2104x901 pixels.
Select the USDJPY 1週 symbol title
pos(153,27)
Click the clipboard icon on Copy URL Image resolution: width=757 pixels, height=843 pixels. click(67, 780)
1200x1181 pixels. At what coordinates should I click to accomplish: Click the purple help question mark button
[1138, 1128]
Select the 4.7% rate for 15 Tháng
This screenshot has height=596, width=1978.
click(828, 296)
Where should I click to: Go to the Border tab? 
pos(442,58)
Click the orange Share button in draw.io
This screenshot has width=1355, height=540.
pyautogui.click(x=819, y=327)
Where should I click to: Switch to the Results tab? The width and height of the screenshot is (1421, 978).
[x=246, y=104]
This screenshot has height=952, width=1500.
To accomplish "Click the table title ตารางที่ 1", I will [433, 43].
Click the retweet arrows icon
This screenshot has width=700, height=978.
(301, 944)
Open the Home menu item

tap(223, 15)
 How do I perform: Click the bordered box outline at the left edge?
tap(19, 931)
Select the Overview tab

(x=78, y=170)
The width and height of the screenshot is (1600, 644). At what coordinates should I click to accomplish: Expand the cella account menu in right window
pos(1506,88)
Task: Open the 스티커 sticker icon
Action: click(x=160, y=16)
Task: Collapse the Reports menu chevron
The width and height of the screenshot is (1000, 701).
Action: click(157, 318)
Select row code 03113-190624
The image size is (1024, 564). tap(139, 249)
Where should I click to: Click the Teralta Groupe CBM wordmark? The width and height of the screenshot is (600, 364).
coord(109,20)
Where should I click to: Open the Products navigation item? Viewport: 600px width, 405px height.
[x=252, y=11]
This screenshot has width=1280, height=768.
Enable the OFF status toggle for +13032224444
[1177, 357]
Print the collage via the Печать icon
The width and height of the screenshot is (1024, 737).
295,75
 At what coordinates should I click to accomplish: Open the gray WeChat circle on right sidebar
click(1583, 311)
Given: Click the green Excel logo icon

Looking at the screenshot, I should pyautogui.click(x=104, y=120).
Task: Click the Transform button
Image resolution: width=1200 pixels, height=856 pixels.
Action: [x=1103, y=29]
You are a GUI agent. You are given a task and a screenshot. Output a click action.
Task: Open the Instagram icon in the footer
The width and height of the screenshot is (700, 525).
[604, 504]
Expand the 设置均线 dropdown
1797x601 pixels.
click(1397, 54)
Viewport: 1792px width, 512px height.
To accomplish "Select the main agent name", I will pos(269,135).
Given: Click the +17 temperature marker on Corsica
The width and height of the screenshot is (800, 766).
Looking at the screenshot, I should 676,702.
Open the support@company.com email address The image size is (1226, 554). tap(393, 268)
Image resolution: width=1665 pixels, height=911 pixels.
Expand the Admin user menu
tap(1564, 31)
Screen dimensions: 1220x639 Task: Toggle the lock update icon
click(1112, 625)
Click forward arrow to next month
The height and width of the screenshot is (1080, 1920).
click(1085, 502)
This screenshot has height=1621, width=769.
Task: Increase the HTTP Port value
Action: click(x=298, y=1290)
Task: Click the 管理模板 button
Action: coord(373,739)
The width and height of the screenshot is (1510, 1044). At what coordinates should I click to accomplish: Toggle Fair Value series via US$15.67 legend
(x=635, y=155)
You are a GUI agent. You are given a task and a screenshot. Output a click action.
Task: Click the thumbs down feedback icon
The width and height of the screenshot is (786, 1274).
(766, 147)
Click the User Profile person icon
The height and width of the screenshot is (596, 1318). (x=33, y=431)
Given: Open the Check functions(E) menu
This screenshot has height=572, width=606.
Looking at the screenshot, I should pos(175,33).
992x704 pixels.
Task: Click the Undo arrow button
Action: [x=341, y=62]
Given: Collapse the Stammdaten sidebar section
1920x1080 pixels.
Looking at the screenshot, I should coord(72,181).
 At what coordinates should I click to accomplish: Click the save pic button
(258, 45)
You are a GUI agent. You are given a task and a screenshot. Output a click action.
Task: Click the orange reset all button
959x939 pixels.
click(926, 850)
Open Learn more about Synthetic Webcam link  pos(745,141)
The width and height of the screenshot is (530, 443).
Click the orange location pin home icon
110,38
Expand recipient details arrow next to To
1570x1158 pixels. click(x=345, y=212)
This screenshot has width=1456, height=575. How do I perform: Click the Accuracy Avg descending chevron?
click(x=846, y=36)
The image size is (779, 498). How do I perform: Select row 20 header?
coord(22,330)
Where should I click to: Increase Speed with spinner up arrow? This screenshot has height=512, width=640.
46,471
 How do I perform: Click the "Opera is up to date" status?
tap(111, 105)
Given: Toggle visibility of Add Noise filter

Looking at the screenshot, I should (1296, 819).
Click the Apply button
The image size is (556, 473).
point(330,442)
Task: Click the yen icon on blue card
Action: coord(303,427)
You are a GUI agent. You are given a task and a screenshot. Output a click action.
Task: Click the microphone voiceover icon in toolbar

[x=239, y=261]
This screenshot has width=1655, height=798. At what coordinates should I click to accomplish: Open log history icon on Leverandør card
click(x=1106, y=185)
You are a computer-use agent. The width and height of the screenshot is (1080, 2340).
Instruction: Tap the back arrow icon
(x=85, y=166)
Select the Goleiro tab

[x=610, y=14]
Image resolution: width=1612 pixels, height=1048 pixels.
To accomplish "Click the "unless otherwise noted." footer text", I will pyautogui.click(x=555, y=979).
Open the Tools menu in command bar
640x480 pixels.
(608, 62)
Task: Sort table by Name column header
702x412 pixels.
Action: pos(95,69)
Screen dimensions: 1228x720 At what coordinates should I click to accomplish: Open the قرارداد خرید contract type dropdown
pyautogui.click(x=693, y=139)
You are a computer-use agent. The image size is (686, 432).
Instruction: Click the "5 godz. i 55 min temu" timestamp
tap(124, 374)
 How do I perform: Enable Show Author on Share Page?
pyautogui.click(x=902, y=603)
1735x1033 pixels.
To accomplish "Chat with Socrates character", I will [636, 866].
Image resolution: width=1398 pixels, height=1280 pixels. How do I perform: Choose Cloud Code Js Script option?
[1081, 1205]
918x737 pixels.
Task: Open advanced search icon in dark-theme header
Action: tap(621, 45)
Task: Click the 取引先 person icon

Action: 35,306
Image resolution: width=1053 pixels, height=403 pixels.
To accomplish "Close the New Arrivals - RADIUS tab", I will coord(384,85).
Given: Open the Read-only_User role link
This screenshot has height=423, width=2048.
# # # #
- EXERCISE INSTRUCTIONS
Which lines above include the string "link"? Show them.

- WRITTEN SOLUTION
Open Learn more about Synthetic Webcam link  pos(745,141)
Given: Open the Read-only_User role link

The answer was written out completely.